■ Your goal ■
Reproduce the data from the line with "Click Gu Jessica's avatar in first reply" through the end of the data, requests included, and increase every coordinate in the answers by 32.

▬▬▬▬▬▬▬▬▬▬

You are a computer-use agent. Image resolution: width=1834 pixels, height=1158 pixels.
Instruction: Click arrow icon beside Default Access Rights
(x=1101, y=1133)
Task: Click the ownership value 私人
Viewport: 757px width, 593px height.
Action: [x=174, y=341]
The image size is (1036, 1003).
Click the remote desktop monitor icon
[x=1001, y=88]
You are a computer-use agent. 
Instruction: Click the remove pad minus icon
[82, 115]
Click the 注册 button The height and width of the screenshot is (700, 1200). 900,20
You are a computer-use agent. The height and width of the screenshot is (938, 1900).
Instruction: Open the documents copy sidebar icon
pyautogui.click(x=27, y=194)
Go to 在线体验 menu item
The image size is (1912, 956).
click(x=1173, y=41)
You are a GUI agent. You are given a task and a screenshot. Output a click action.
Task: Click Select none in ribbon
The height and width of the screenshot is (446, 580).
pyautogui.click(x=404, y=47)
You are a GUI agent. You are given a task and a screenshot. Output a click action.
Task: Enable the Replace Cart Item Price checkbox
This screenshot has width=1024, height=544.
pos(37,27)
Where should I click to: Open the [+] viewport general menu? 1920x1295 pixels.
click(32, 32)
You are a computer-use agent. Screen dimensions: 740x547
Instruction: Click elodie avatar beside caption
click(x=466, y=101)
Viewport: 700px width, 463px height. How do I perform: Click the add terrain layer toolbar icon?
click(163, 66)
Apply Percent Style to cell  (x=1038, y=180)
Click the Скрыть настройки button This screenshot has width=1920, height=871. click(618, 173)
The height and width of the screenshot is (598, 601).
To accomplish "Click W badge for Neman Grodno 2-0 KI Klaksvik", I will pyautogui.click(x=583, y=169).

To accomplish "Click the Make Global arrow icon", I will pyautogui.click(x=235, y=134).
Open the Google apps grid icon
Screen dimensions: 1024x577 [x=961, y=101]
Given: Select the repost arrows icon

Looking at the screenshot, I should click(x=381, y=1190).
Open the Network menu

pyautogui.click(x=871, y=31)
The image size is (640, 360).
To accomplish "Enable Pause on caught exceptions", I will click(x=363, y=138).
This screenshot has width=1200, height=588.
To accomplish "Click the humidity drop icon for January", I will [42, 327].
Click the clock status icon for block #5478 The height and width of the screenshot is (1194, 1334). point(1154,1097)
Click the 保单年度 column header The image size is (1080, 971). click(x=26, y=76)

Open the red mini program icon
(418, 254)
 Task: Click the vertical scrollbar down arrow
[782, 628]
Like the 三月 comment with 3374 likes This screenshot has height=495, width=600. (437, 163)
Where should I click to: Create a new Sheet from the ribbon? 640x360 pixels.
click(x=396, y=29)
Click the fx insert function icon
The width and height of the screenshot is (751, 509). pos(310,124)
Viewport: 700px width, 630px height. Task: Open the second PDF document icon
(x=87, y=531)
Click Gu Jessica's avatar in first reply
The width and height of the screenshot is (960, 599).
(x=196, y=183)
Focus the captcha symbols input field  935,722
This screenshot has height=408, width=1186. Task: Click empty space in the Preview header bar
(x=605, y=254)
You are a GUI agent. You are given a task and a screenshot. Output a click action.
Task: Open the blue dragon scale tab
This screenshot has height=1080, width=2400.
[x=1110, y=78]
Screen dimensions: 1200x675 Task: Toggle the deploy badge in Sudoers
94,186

▬▬▬▬▬▬▬▬▬▬

■ Expected answer ■
Click Gu Jessica's avatar in first reply
The width and height of the screenshot is (960, 599).
(x=228, y=215)
Focus the captcha symbols input field  967,754
This screenshot has height=408, width=1186. Task: Click empty space in the Preview header bar
(x=637, y=286)
You are a GUI agent. You are given a task and a screenshot. Output a click action.
Task: Open the blue dragon scale tab
This screenshot has height=1080, width=2400.
[x=1142, y=110]
Screen dimensions: 1200x675 Task: Toggle the deploy badge in Sudoers
126,218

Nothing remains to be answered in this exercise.